JuliaStats / Lasso.jl

Lasso/Elastic Net linear and generalized linear models
Other
143 stars 31 forks source link

Better handling of constant variables #28

Closed cnliao closed 5 years ago

cnliao commented 5 years ago

When fitting a LassoPath for \alpha=1, if a column of X is all zero, or when it is constant and centralization is requested, Lasso.fit fails with a "coordinate descent failed to converge in $maxiter iterations at λ = $λ" error.

The culprit is a 0/0 case which is addressed in this PR.

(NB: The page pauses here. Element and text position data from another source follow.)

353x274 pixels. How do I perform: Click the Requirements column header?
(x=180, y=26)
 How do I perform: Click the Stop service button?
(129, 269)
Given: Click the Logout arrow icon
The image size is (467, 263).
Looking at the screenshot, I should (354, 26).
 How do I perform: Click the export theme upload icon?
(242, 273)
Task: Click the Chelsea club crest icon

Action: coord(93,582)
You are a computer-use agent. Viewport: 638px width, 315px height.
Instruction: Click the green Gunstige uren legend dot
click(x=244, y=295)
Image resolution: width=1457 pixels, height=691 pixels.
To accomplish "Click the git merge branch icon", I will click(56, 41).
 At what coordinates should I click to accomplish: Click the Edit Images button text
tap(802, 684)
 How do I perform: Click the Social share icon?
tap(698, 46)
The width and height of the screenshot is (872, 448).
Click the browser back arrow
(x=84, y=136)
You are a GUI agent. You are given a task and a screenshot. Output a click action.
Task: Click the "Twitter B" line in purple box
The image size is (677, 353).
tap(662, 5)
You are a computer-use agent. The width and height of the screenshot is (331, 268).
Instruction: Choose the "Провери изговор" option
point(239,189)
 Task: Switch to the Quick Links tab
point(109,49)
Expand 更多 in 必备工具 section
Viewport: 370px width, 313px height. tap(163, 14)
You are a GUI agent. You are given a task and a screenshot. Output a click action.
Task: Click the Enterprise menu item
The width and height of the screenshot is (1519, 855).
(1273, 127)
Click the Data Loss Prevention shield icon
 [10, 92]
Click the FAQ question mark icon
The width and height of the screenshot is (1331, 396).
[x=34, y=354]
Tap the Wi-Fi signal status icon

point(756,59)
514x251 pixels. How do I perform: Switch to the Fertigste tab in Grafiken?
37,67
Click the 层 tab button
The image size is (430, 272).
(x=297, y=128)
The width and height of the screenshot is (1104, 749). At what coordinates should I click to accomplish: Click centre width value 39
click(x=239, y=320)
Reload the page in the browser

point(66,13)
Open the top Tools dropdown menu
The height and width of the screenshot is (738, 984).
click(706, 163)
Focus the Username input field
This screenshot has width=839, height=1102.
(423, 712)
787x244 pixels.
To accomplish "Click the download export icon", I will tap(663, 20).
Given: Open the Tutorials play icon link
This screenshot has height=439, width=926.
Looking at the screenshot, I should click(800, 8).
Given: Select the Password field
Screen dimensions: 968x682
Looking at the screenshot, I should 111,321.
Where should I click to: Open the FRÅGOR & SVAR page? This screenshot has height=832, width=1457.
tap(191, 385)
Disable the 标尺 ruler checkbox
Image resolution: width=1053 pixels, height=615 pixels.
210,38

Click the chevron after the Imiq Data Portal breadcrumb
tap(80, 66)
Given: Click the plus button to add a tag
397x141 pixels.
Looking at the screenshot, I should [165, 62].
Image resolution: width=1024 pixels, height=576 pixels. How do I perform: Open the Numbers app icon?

However I am unsure of the following:

  1. When \alpha < 1, is there any practical use for the coef of a constant (but non-intercept) variable to be non-zero? If so then the fix should be reconsidered.
  2. Should we just fail gracefully instead of trying to proceed for this pathological input?

Any suggestions much appreciated.

coveralls commented 5 years ago

Pull Request Test Coverage Report for Build 158


Totals Coverage Status
Change from base Build 156: 0.01%
Covered Lines: 820
Relevant Lines: 944

💛 - Coveralls
AsafManela commented 5 years ago

Thanks! Would you mind providing a minimum working example? Also, is this handled differently in GLM.jl or in glmnet in R?

cnliao commented 5 years ago

a minimum working example?

using Lasso
x = randn(20,2)
x[:, 2] .= 0; # x[:,2] .= 1 works
y = x * [1,1]
fit(LassoPath, x, y; intercept=false, standardize=false) # errors

Also, is this handled differently in GLM.jl or in glmnet in R?

I am not familiar to either of this packages to have a say.

AsafManela commented 5 years ago

I think your solution is the way to go.

using GLM
fit(LinearModel, x, y)

throws

ERROR: PosDefException: matrix is not positive definite; Cholesky factorization failed.

which is a bit more informative than Lasso.jl's current cryptic message. I can't imagine a scenario where a regression model would assign a nonzero coefficient to a column of zeros. There is no variation and any coefficient would give the same objective.